2.4.1 Counting things

Simple counting can be interesting if you combine a good question with good data.

Although it is couched in sophisticated sounding language, lots of social research is really just counting things. In the age of big data, researchers can count more than ever, but that does not automatically mean that research should be focused on counting more and more stuff. Instead, if we are going to do good research with big data, we need to ask: what things are worth counting? This may seem like an entirely subjective matter, but there are some general patterns.

Often students motivate their counting research by saying: I’m going to count something that no one has ever counted before. For example, a student might say, many people have studied migrants and many people have studied twins, but nobody has studied migrant twins. Motivation by absence does not usually lead to good research. Of course, there might be good reasons to study migrant twins, but the fact that they have not been studied before does not mean that they should be studied now. No one has ever counted the number of threads on the carpet in my office, but that does not automatically imply that this would be a good research project. Motivation by absence is kind of like saying: look, there’s a hole over there, and I’m going to work very hard to fill it up. But, not every hole needs to be filled.

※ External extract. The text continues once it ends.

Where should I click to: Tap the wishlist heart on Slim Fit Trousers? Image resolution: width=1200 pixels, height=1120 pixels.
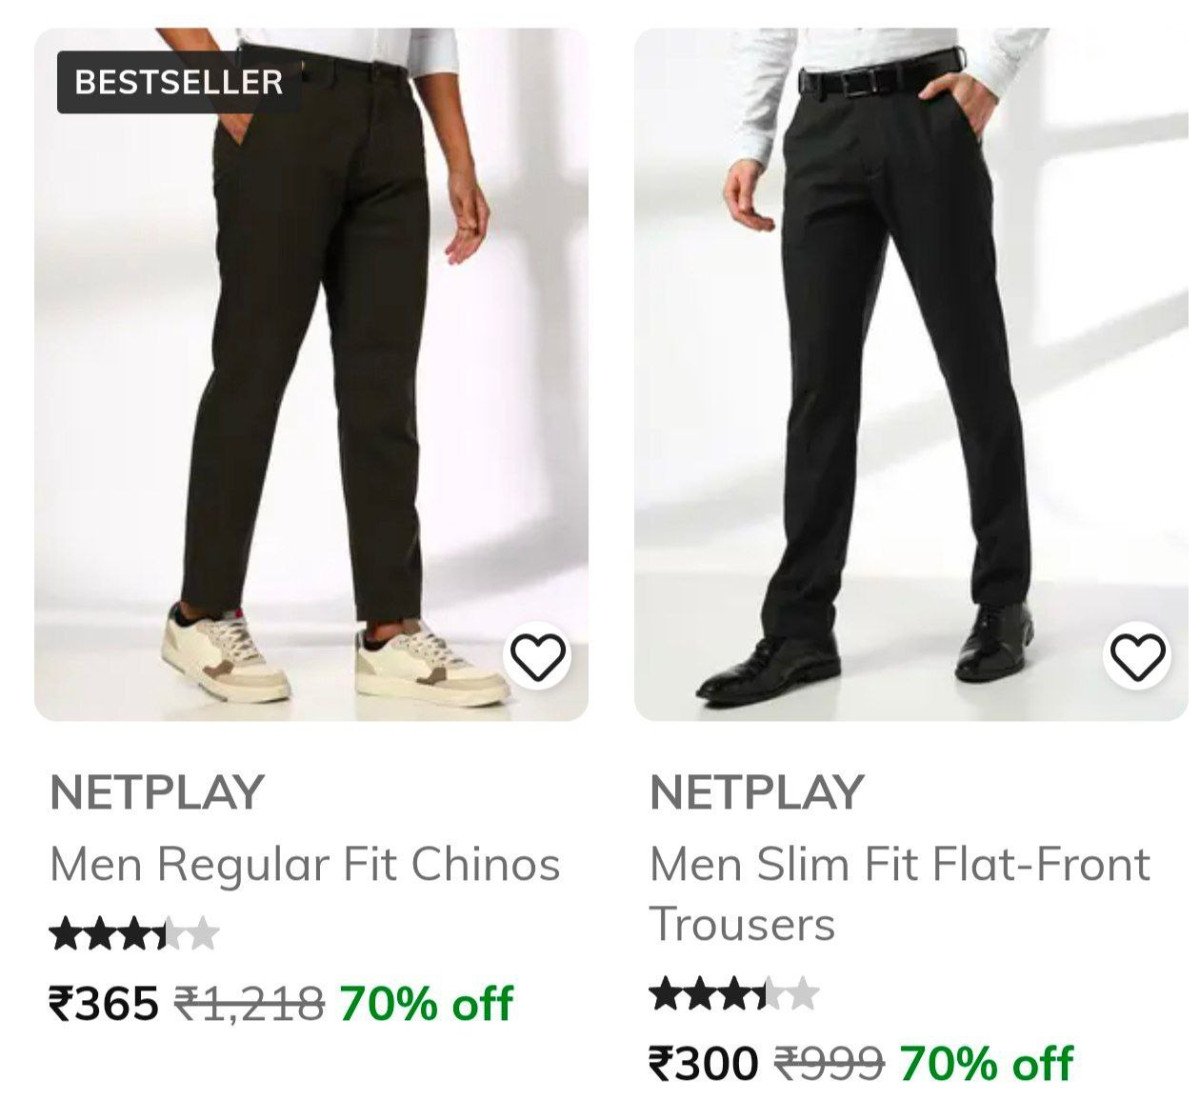(1139, 657)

Instead of motivating by absence, I think that counting leads to good research in two situations, when the research is interesting or important (or ideally both). For example, measuring the rate of unemployment is important because it is in indicator of the economy that drives policy decisions. Generally, people have a pretty good sense of what is important. So, in the rest of this section, I’m going to provide three examples where counting is interesting. In each case, the researchers were not counting haphazardly, rather they were counting in very particular settings that revealed important insights into more general ideas about how social systems work. In other words, a lot of what makes these particular counting exercises interesting is not in the data itself, it comes from these more general ideas.

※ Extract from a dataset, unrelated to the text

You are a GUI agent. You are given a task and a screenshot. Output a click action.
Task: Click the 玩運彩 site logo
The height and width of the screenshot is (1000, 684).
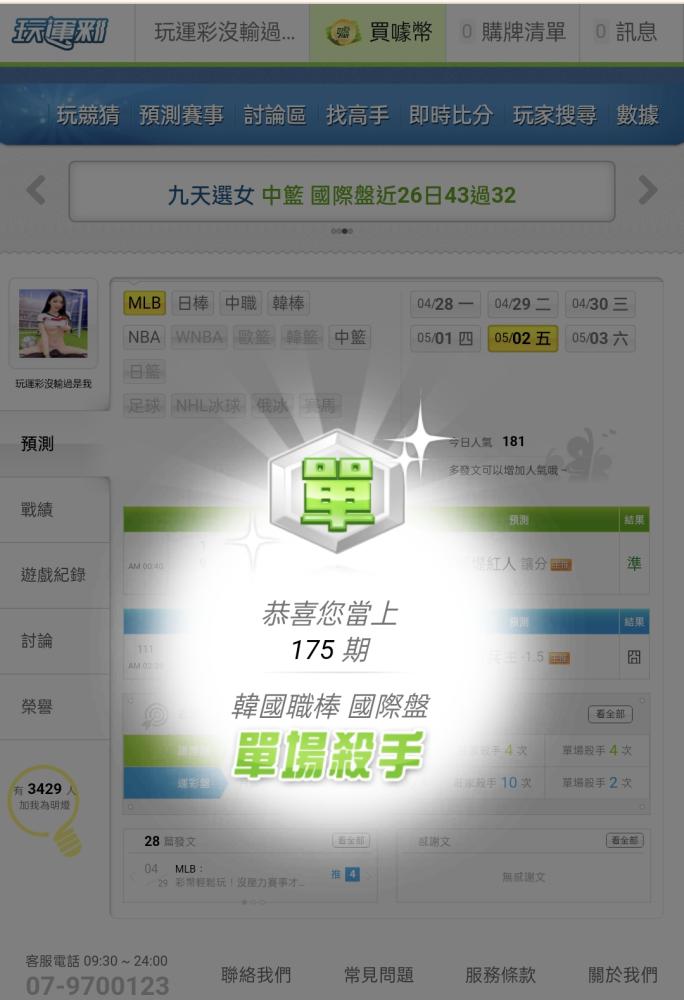(x=60, y=33)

Below I’ll present three examples on: 1) the working behavior of taxi drivers in New York (Section 2.4.1.1), 2) friendship formation by students (Section 2.4.1.2) and 3) social media censorship behavior of the Chinese government (Section 2.4.1.3). What these examples share is that they all show that counting big data can be used to test theoretical predictions. In some cases, big data sources enable you to do this counting relatively directly (as in the case of New York Taxis). In other cases, researchers will need to deal with incompleteness by merging data together and operationalizing theoretical constructs (as in the case of friendship formation); and in some cases researchers will need to collect their own observational data (as in the case of social media censorship). As I hope these examples show, for researchers who are able to ask interesting questions, big data holds great promise.